You Voted Green To Save The Planet And Now Literally Everyone On Earth Has The Right To Your NHS Dentist

By The Greens Win... Healthcare Chaos
You Voted Green To Save The Planet And Now Literally Everyone On Earth Has The Right To Your NHS Dentist

The Moment Everything Changed

Tabs McKenzie-Wright, 24, felt absolutely radiant walking out of her Brighton polling station last Thursday. She'd just voted Green for the first time, her conscience as clear as her locally-sourced kombucha. The little Green Party sticker on her Frank Water bottle caught the morning sun perfectly as she cycled to her co-working space, already mentally composing her Instagram story about "choosing the planet over profit."

Six months later, Tabs is sitting in an A&E queue that stretches from Brighton General to what used to be Hove. She's been waiting fourteen hours to see someone about her broken wrist, sustained whilst wrestling for the last packet of paracetamol in Boots with a gentleman who'd flown in from Lagos specifically for the free healthcare.

"I don't understand," she whispers into her phone, speaking to her mum for the seventeenth time today. "I just wanted to save the polar bears."

What 'Treating All Migrants As Citizens' Actually Means

Here's the thing about Green Party policy that nobody explained to Tabs during her sustainable lifestyle journey: when you promise to "treat all migrants as if they are citizens" whilst simultaneously abolishing "No Recourse to Public Funds," you're essentially putting up a massive neon sign visible from space that reads "FREE EVERYTHING - NO QUESTIONS ASKED."

The Green Party's own migration policy states this in black and white. Not "some migrants" or "refugees" or "people who've been here for years." ALL migrants. Every single person who manages to set foot on British soil instantly gains access to the NHS, housing benefits, unemployment support, child benefit, and yes - that coveted NHS dentist appointment that Tabs has been trying to book since 2019.

"But surely they meant refugees fleeing war zones?" Tabs had asked her friend Quinoa over oat milk lattes, back when this was still theoretical.

Nope. The policy makes no such distinction. Climate migrants, economic migrants, gap year students who overstayed their visas, literally anyone who fancies a free appendectomy - they're all treated exactly the same as someone who's paid National Insurance for forty years.
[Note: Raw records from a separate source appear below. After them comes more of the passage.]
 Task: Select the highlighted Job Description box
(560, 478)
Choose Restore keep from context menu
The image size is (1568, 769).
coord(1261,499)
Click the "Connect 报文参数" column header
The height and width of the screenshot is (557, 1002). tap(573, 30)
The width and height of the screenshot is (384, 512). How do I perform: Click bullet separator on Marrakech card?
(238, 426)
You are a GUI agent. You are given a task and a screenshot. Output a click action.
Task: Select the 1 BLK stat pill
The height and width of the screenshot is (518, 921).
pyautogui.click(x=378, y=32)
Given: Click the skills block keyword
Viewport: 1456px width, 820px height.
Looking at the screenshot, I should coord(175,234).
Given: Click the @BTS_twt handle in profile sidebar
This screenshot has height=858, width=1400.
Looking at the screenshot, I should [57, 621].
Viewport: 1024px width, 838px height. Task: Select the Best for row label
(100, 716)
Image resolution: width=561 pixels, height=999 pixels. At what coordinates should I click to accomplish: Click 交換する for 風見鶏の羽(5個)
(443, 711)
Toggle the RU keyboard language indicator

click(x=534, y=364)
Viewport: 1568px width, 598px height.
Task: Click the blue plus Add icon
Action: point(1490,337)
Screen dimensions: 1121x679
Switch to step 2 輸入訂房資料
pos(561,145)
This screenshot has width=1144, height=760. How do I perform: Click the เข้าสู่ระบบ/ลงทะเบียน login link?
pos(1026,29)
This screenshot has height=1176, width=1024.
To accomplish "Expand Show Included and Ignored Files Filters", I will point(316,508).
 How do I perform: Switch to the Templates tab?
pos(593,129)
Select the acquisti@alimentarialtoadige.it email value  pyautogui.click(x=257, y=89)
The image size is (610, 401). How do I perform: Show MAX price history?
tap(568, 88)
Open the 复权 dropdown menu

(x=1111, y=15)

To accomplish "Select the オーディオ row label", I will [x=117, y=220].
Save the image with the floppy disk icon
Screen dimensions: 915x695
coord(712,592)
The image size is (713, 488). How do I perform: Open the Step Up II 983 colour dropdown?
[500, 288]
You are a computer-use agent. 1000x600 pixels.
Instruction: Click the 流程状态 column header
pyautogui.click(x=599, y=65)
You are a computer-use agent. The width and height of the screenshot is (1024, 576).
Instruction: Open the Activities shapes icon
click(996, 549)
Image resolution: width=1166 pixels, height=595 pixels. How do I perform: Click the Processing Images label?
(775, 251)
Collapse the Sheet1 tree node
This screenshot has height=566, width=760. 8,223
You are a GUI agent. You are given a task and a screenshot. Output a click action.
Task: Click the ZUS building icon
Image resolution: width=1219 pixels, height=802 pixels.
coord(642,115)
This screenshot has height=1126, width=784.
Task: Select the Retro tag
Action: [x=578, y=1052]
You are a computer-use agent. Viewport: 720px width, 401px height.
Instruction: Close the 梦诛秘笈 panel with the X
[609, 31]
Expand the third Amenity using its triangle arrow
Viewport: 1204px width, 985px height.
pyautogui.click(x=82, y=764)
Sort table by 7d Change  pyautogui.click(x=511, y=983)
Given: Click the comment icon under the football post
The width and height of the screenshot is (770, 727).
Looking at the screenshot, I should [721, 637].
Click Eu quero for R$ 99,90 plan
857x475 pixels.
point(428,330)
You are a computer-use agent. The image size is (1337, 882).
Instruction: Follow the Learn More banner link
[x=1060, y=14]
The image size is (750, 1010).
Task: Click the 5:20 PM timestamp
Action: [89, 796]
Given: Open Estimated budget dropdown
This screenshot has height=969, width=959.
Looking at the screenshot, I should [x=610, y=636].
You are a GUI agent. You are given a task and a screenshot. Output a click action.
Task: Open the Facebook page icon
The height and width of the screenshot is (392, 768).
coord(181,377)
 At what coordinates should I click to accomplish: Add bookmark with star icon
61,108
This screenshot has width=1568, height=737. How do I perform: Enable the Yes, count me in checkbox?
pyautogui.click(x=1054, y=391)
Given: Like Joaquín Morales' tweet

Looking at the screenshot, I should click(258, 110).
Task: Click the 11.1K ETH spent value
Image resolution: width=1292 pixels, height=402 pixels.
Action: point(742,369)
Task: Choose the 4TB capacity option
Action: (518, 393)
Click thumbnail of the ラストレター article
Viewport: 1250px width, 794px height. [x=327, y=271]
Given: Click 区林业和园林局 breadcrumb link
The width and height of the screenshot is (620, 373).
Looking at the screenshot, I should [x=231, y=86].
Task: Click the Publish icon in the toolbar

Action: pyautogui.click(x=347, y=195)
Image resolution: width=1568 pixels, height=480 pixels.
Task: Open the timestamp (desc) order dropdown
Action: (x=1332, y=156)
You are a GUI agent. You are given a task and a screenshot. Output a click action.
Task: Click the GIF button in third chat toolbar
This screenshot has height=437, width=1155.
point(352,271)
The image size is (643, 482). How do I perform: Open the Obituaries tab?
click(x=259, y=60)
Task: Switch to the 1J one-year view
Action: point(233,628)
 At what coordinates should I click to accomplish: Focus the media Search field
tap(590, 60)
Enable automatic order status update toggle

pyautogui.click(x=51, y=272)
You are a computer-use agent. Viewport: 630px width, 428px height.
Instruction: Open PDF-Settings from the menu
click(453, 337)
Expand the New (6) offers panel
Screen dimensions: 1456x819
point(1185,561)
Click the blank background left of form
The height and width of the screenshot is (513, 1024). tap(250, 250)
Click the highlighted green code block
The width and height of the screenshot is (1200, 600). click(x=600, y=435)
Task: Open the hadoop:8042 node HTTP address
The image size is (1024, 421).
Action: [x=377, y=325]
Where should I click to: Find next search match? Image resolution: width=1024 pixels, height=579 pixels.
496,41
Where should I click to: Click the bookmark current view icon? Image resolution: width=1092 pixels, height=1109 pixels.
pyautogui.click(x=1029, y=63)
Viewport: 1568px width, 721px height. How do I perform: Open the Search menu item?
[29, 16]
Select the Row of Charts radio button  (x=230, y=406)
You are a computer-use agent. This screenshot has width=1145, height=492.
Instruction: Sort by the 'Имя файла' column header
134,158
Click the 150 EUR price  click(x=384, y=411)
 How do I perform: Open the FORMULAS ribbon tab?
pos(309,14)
The Mathematics of Generosity

Let's do some quick maths that would make even Diane Abbott reach for a calculator. The UK currently has roughly 67 million residents. The world has roughly 8 billion people. If even 0.1% of the global population decided to take advantage of Britain's newfound generosity, that's 8 million new "citizens" overnight.

The NHS is already creaking under current demand. Adding the equivalent of London's entire population to the queue doesn't require a economics degree to understand - it requires a miracle.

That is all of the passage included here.